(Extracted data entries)
#####
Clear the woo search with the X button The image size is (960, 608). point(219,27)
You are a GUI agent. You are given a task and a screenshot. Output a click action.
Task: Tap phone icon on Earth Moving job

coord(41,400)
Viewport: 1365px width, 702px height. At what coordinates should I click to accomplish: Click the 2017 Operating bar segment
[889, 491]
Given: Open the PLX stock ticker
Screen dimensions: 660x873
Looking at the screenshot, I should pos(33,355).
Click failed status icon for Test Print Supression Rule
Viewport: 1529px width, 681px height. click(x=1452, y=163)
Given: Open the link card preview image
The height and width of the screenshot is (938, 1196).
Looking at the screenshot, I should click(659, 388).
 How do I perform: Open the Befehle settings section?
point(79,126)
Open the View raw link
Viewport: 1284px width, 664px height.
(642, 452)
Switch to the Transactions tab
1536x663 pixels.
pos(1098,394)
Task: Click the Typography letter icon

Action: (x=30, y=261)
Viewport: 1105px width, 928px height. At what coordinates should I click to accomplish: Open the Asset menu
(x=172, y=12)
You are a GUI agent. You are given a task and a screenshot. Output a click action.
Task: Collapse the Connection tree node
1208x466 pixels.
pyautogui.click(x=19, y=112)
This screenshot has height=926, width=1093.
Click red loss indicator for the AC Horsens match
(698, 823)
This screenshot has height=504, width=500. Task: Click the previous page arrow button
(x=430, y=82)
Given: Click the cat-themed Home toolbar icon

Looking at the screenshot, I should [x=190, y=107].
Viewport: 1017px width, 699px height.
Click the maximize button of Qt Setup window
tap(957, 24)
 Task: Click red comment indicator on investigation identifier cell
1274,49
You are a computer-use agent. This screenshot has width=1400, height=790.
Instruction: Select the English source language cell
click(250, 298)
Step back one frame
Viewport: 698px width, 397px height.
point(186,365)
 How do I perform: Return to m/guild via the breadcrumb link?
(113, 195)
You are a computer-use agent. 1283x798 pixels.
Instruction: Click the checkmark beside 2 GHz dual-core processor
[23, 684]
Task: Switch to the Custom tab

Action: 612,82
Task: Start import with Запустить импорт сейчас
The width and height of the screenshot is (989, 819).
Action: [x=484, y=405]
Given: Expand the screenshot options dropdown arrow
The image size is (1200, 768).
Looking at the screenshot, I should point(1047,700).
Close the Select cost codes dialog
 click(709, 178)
#####
▶ _Work instructions_: Some of the data mentions "agent". Copy every line where it does.

▶ _Response to the task_:
You are a GUI agent. You are given a task and a screenshot. Output a click action.
You are a GUI agent. You are given a task and a screenshot. Output a click action.
You are a computer-use agent. This screenshot has width=1400, height=790.
You are a computer-use agent. 1283x798 pixels.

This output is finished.